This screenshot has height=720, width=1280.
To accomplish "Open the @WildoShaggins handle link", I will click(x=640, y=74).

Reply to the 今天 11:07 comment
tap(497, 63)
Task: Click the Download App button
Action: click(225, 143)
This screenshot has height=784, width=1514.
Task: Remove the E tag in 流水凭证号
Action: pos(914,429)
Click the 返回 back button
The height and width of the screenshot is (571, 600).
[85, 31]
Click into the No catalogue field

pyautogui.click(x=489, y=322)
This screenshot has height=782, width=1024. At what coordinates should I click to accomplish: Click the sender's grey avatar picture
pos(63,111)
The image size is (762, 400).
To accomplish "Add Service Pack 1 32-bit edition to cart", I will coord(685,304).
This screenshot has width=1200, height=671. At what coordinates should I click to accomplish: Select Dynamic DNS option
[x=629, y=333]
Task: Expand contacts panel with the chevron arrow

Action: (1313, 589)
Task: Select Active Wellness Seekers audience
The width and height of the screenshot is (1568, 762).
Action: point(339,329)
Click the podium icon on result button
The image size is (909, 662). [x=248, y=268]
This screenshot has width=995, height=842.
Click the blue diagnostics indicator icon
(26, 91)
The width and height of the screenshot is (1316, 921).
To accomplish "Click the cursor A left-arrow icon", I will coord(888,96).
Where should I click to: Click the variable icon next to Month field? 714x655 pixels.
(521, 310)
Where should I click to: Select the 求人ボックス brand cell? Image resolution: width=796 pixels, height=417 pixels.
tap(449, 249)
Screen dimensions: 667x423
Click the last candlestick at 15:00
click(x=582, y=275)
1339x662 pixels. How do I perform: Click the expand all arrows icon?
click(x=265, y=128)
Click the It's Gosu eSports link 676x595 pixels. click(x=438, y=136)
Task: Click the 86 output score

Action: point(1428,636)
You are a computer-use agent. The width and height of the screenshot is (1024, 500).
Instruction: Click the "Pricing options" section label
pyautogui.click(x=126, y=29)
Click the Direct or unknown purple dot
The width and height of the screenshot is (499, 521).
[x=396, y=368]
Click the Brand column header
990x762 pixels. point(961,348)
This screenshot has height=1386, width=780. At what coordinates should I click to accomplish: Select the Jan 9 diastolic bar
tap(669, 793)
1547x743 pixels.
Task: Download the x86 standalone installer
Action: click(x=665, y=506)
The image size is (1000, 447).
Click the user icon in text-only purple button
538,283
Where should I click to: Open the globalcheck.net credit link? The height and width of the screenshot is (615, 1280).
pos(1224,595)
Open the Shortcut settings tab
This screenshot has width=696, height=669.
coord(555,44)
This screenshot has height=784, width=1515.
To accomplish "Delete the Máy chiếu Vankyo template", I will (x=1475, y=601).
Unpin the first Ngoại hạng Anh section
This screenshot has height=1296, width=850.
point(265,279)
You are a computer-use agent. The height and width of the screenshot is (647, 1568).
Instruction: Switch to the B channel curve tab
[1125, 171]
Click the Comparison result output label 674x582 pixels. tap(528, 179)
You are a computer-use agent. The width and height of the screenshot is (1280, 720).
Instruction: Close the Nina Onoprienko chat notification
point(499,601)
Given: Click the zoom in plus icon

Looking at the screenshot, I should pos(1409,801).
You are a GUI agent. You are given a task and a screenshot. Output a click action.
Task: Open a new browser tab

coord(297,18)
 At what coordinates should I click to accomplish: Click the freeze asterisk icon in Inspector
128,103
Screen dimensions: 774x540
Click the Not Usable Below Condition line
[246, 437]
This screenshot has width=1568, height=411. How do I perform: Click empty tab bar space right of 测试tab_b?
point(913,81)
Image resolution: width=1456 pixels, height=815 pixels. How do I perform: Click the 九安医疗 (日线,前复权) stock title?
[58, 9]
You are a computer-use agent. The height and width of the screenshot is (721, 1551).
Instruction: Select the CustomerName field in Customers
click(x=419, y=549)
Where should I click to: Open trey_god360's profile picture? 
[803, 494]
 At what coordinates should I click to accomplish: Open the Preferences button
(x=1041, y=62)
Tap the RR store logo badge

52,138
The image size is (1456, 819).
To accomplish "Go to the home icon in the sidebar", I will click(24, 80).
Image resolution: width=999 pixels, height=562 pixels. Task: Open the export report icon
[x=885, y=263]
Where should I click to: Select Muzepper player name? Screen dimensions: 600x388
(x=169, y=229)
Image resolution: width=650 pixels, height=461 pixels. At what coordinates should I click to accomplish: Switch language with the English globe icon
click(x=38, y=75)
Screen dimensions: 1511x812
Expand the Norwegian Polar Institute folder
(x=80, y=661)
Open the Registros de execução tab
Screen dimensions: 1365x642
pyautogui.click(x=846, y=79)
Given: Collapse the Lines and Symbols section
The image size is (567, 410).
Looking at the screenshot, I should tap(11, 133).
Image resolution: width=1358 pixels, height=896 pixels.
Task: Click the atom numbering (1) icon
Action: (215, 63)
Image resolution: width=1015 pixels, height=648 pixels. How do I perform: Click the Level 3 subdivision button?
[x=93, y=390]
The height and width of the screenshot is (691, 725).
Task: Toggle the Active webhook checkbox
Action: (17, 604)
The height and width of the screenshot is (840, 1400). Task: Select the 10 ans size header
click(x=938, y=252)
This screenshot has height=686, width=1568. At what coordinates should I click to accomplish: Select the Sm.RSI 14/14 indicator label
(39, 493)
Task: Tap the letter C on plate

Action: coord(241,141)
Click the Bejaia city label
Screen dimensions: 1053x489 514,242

★ ★ ★ ★ ★

Take from the listing above each line containing "agent".

You are a computer-use agent. The width and height of the screenshot is (1024, 500).
You are a computer-use agent. The height and width of the screenshot is (647, 1568).
You are a computer-use agent. The width and height of the screenshot is (1280, 720).
You are a GUI agent. You are given a task and a screenshot. Output a click action.
You are a computer-use agent. The height and width of the screenshot is (721, 1551).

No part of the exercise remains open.